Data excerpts
>>>
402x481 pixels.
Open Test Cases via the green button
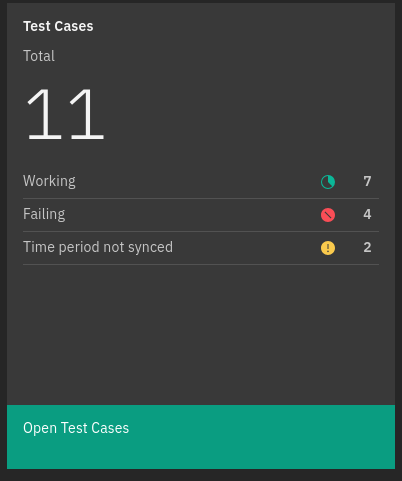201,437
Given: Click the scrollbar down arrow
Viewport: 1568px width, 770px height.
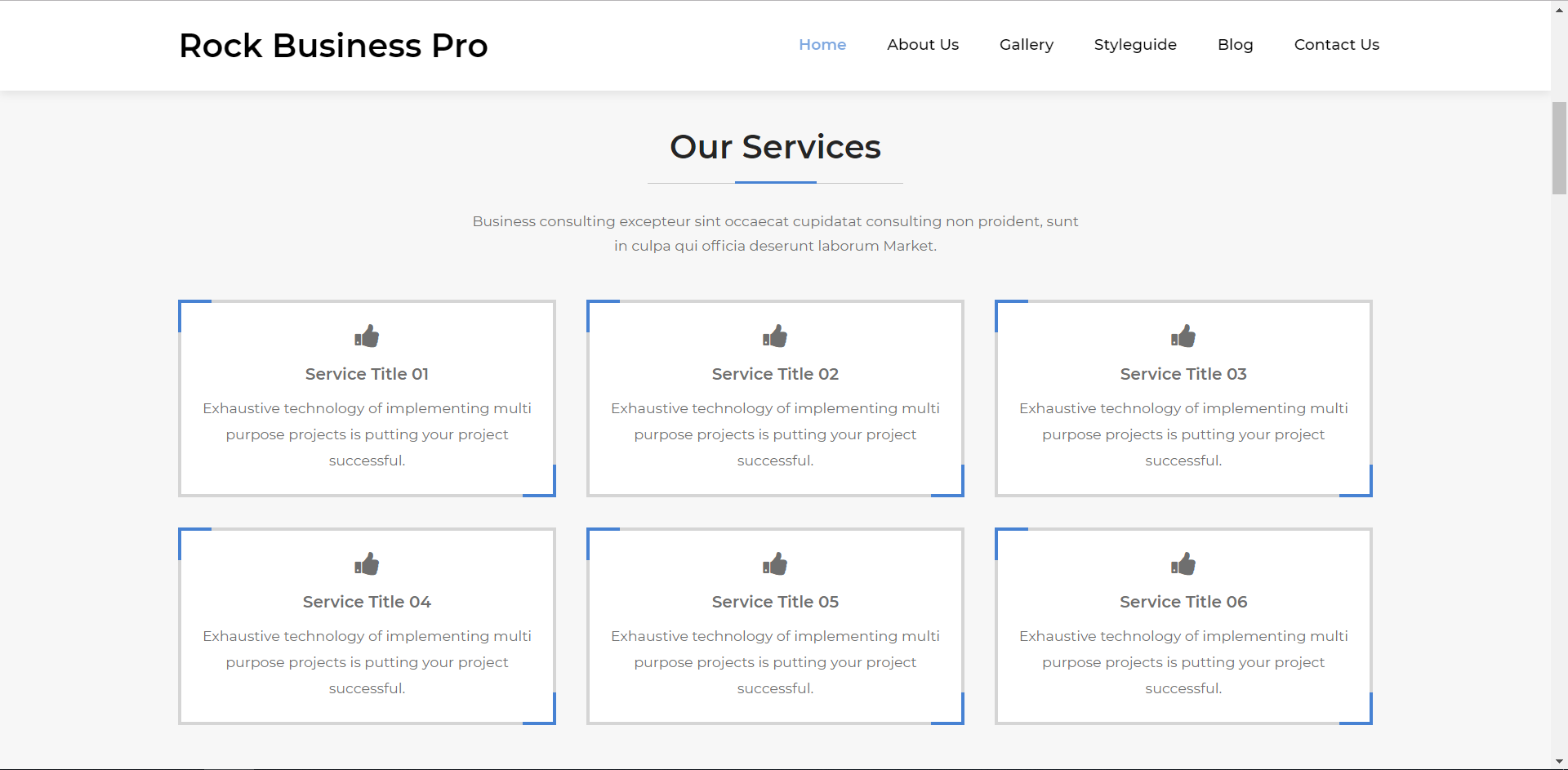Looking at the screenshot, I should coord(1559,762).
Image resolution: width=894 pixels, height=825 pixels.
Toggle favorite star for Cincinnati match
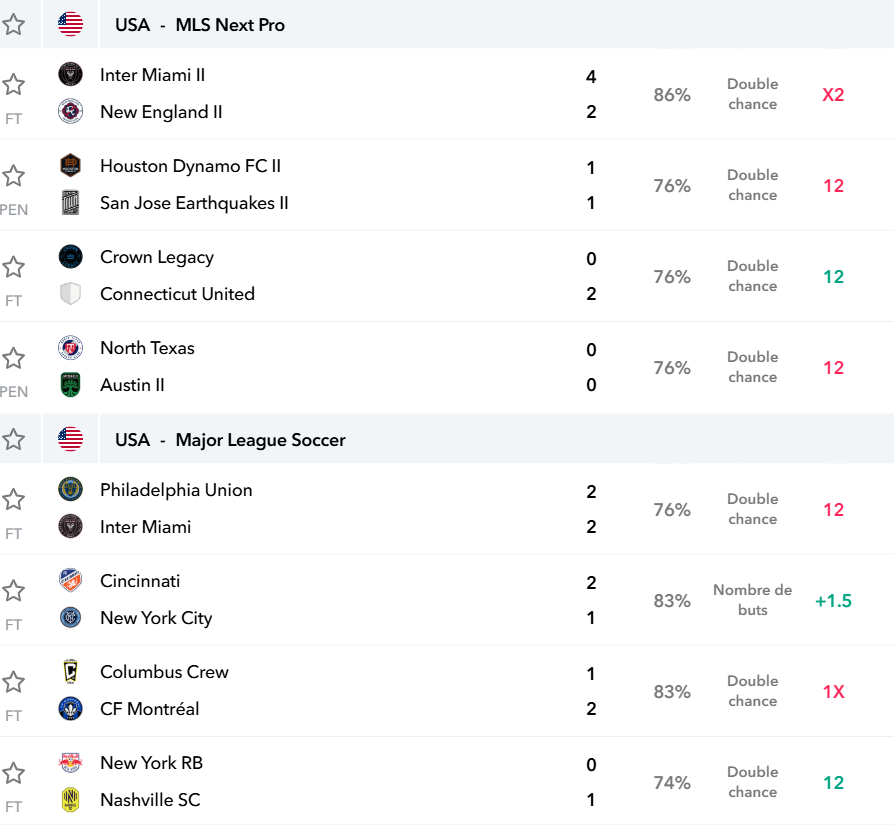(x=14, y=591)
<<<
__Action item__.
Omit the pictures and please write out exactly the lines between the one containing "Open Test Cases via the green button" and the last line of the entries, both included.

__Written answer__.
Open Test Cases via the green button
201,437
Given: Click the scrollbar down arrow
Viewport: 1568px width, 770px height.
Looking at the screenshot, I should coord(1559,762).
Image resolution: width=894 pixels, height=825 pixels.
Toggle favorite star for Cincinnati match
(x=14, y=591)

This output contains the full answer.